* Brief
Please retype exactly the lines from the one containing "Image resolution: width=1389" through the end of the records, leaving out the pictures.

(Saved data entries)
BEGIN
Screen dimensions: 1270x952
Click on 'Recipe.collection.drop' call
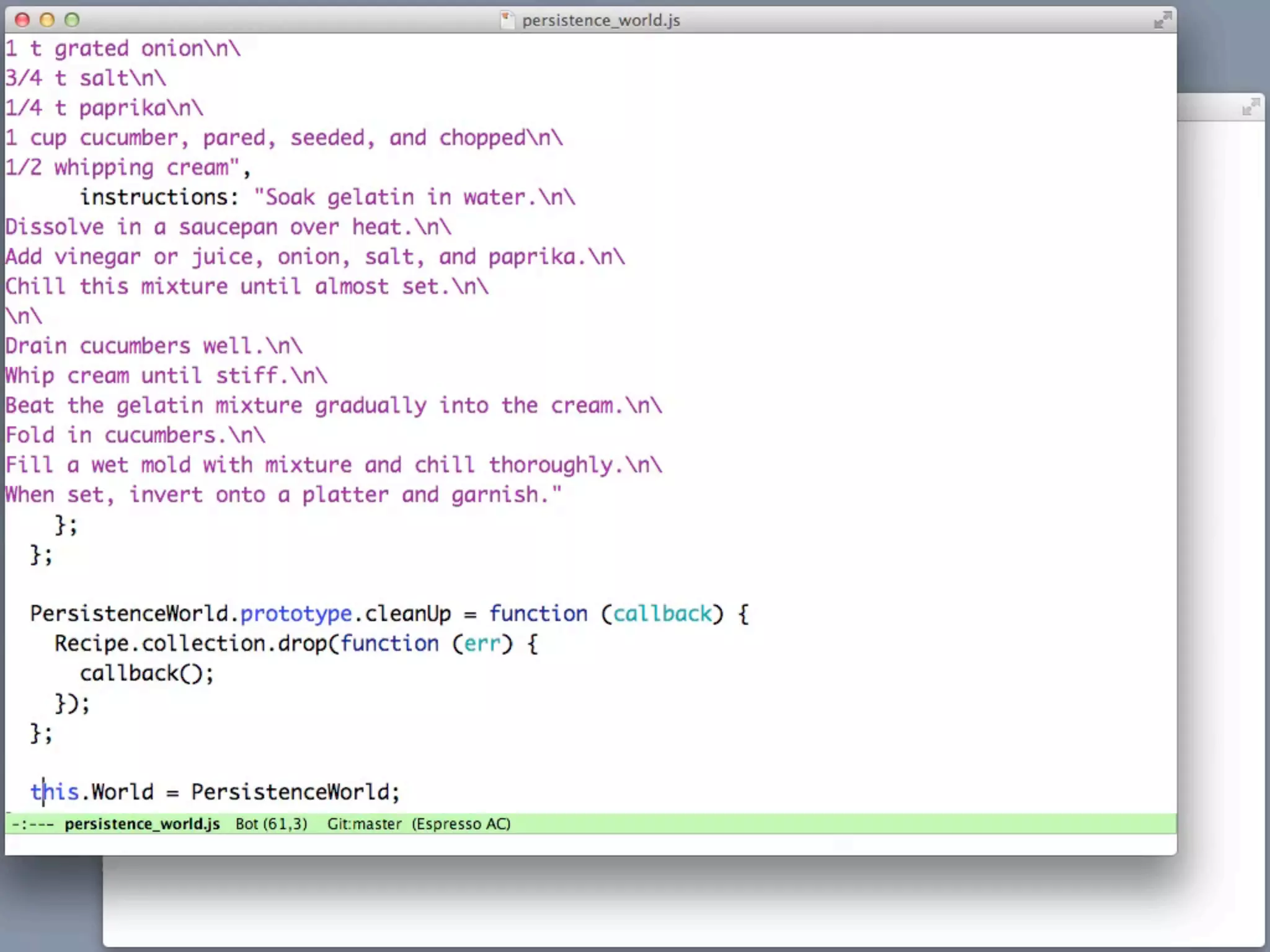[190, 643]
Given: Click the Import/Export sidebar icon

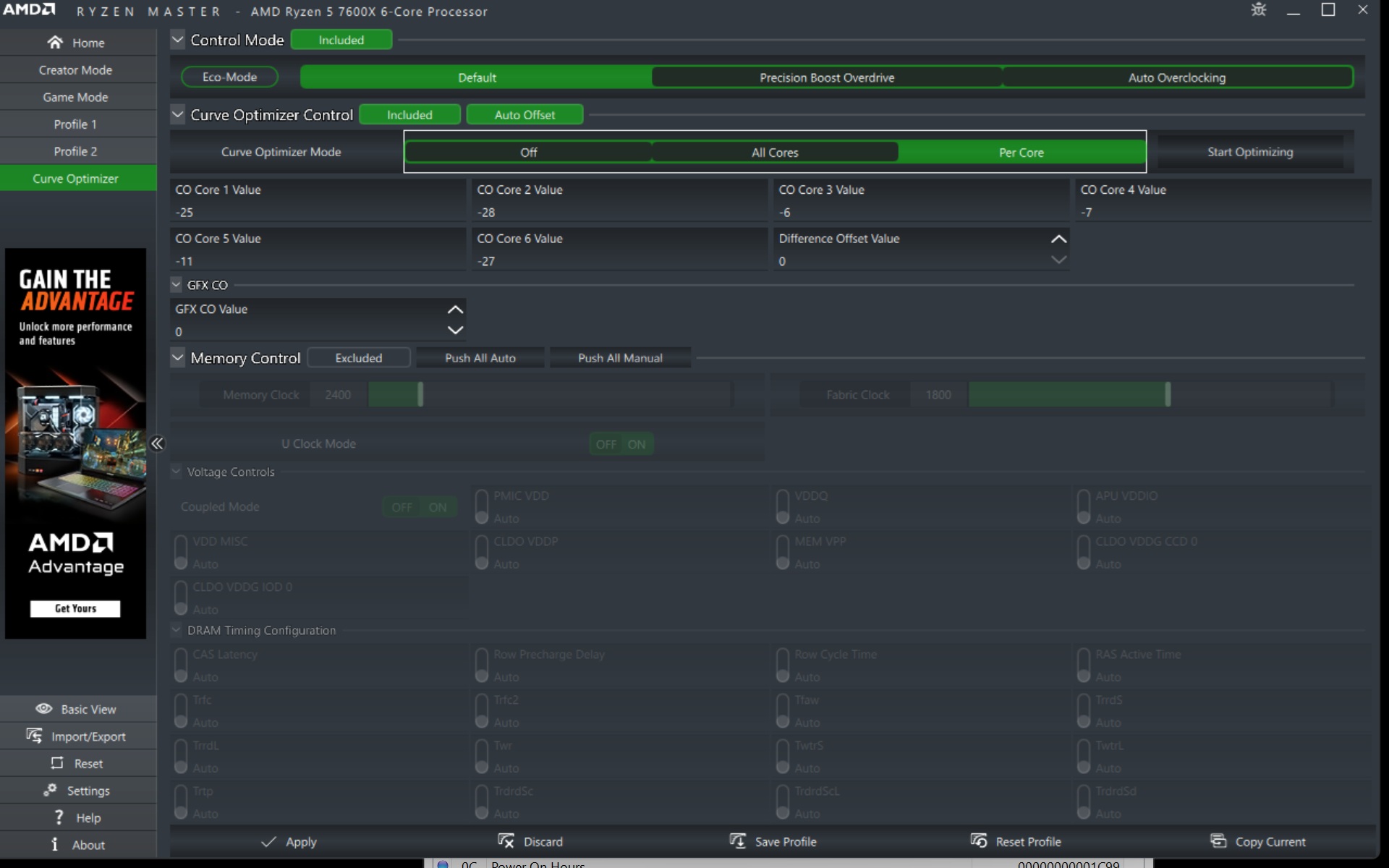Looking at the screenshot, I should 34,736.
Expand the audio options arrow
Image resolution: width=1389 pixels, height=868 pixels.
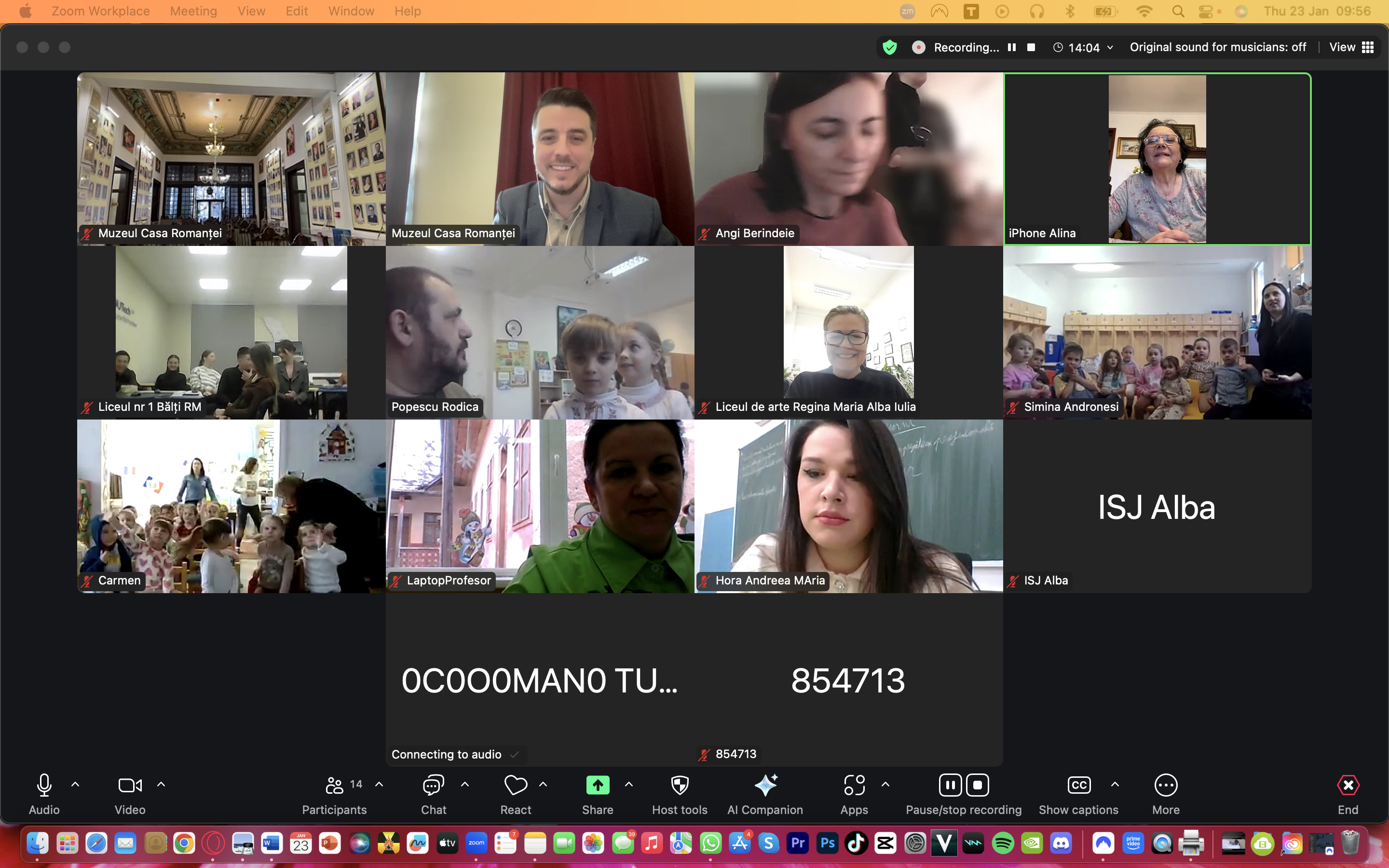pos(75,784)
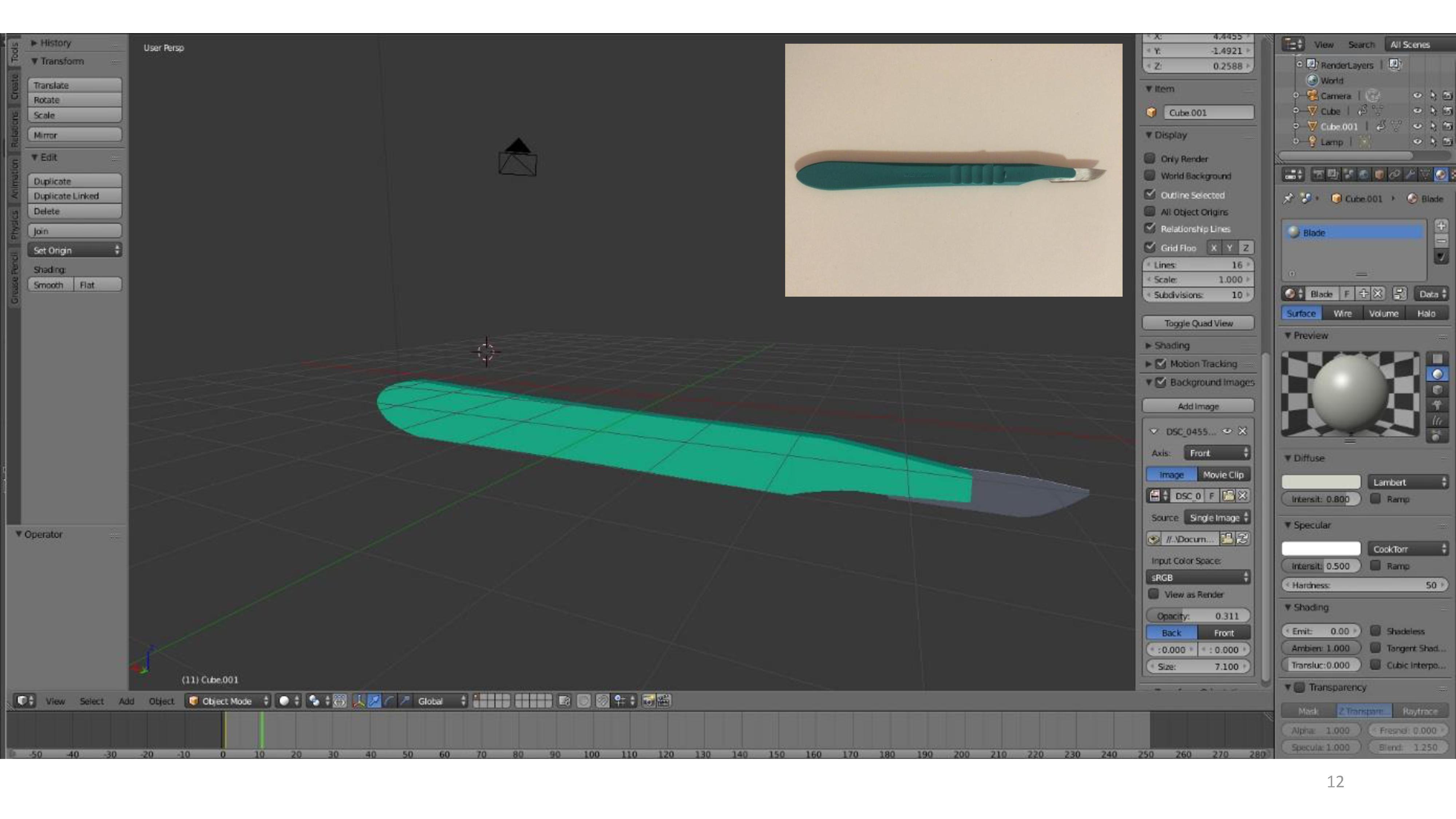Toggle the 3D manipulator axes icon

tap(358, 701)

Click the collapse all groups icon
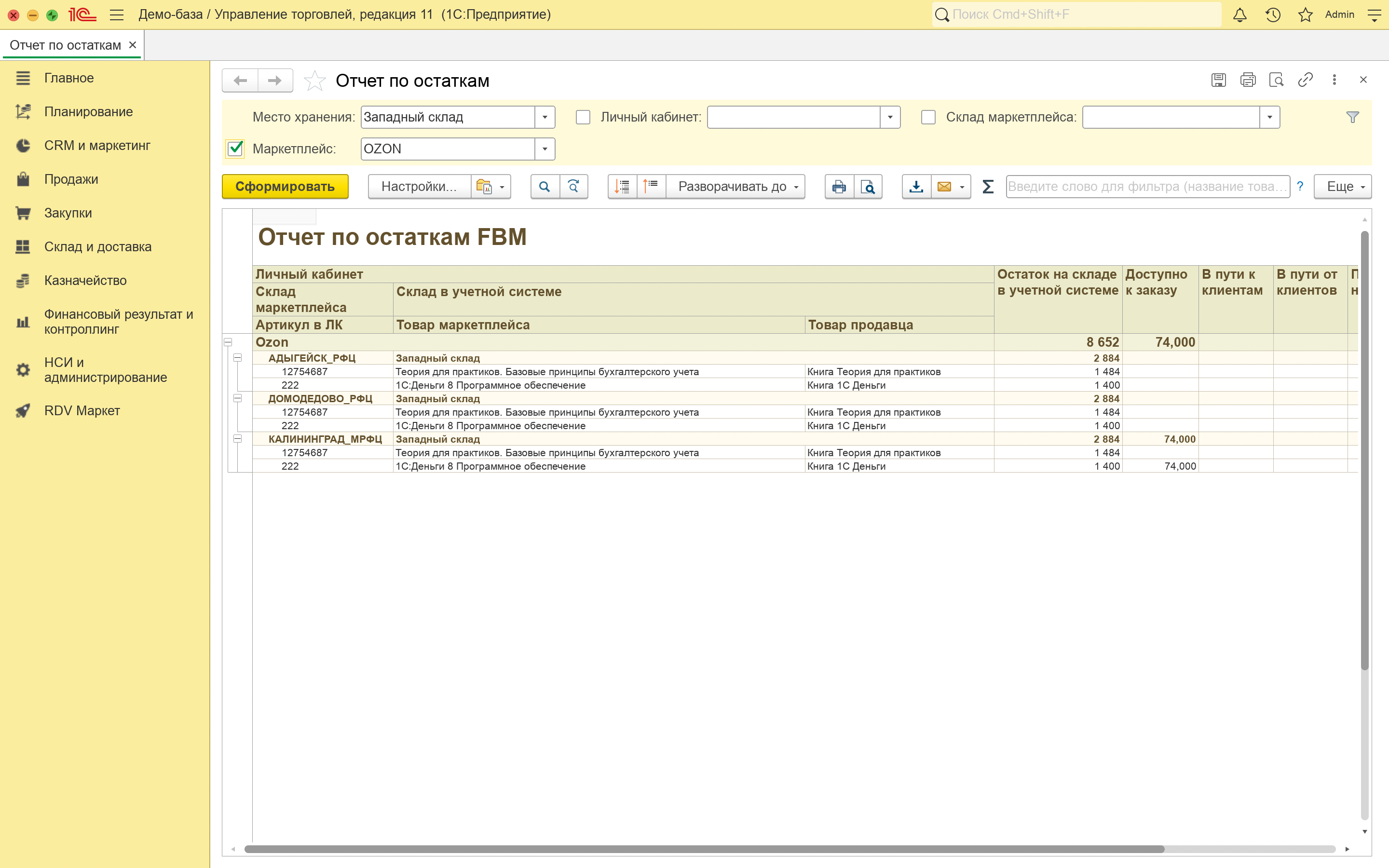(651, 187)
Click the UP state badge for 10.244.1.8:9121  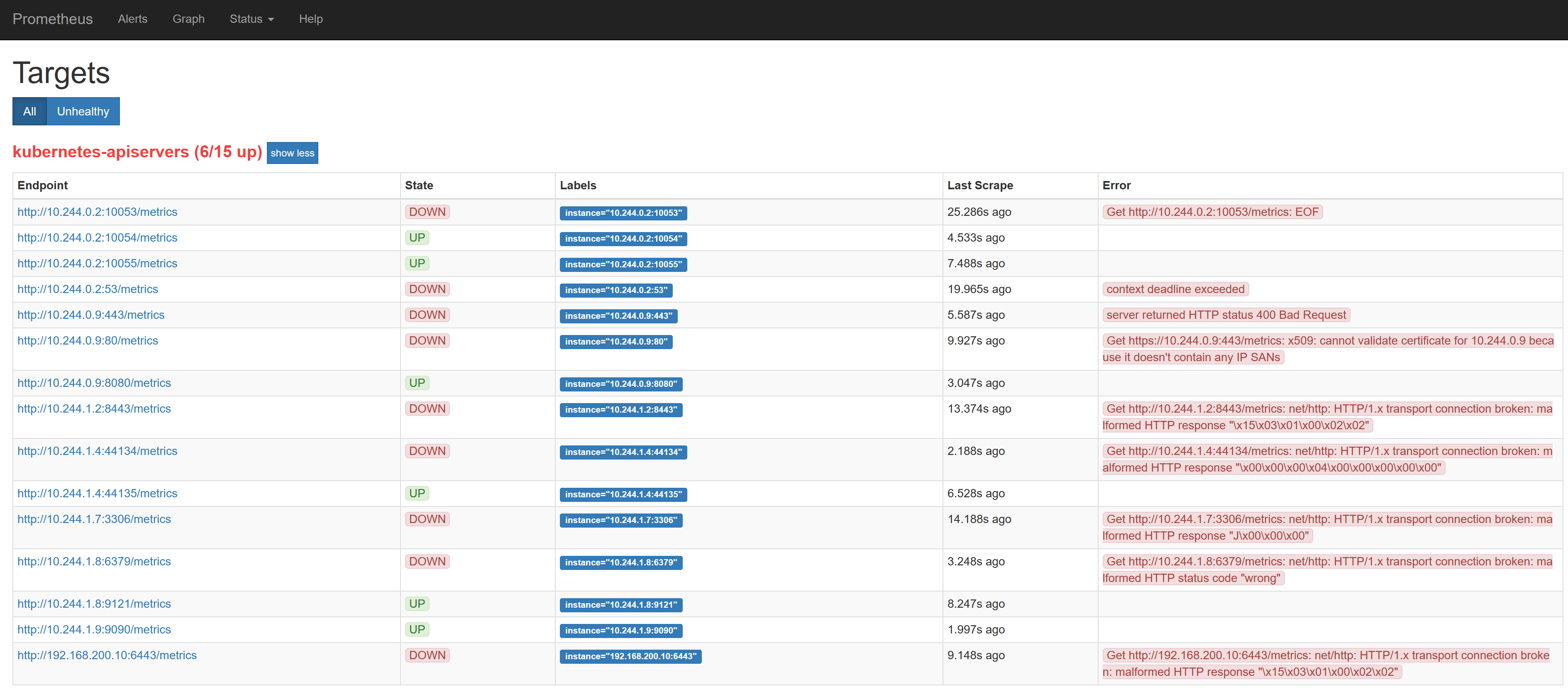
END
* Finished task
Image resolution: width=1389 pixels, height=868 pixels.
pos(75,784)
Toggle the 3D manipulator axes icon

tap(358, 701)

Click the collapse all groups icon
(651, 187)
Click the UP state badge for 10.244.1.8:9121  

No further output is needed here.